## Supplied records
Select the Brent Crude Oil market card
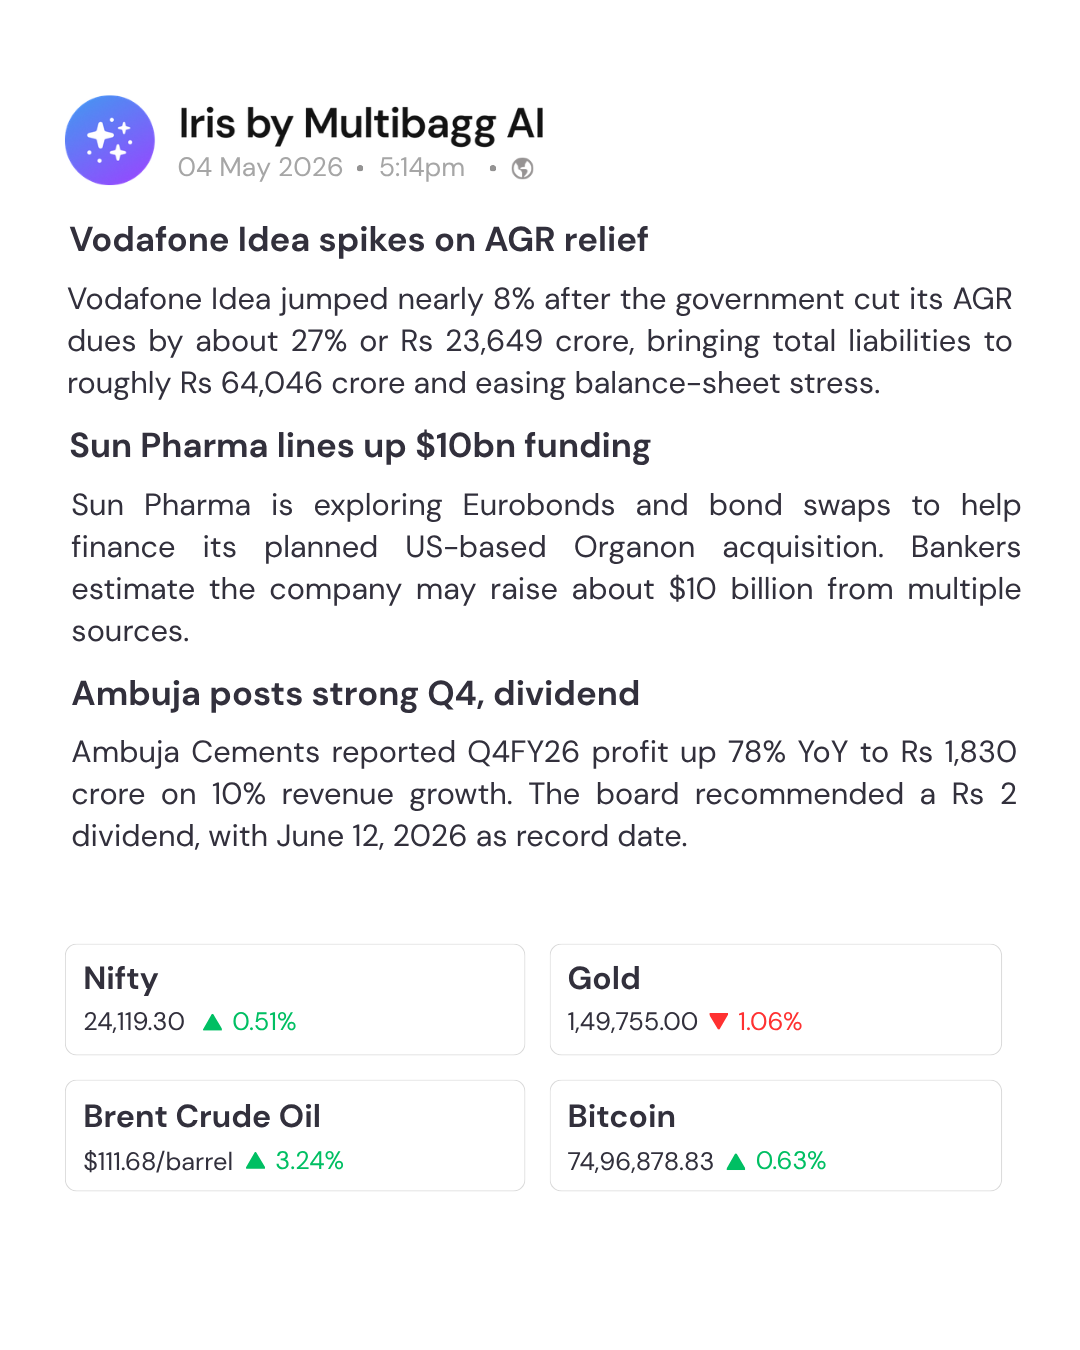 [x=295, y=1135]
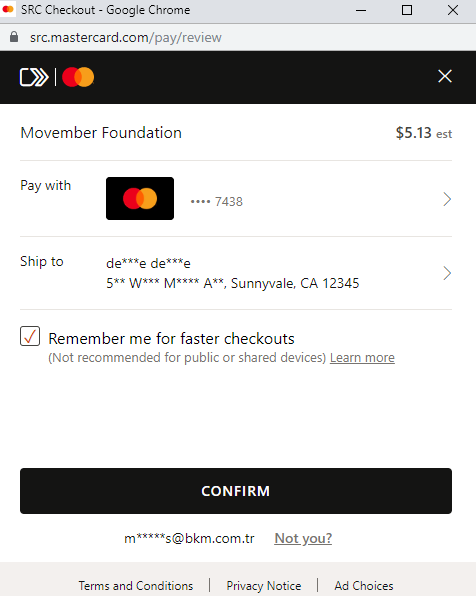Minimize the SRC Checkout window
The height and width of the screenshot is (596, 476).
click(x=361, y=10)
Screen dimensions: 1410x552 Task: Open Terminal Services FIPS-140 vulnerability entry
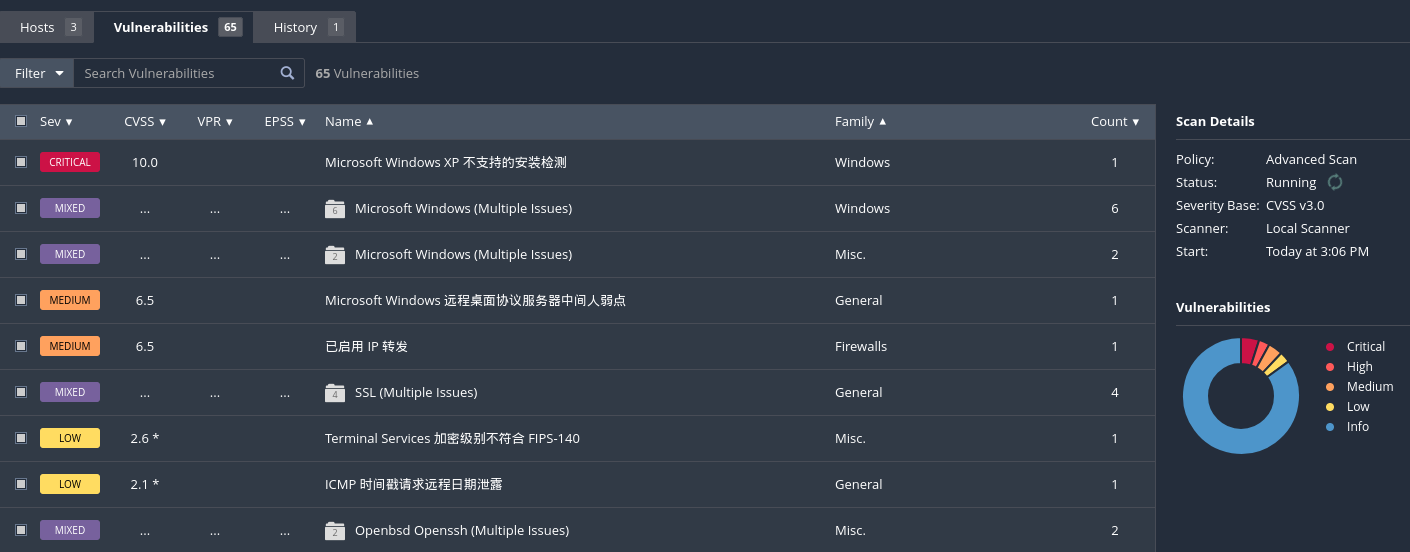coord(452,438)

## Problem requirements
Please repeat the listing precisely, excluding the pictures it contains.

## Result of this task
Select the Brent Crude Oil market card
 [x=295, y=1135]
Minimize the SRC Checkout window
The height and width of the screenshot is (596, 476).
click(x=361, y=10)
Screen dimensions: 1410x552 Task: Open Terminal Services FIPS-140 vulnerability entry
coord(452,438)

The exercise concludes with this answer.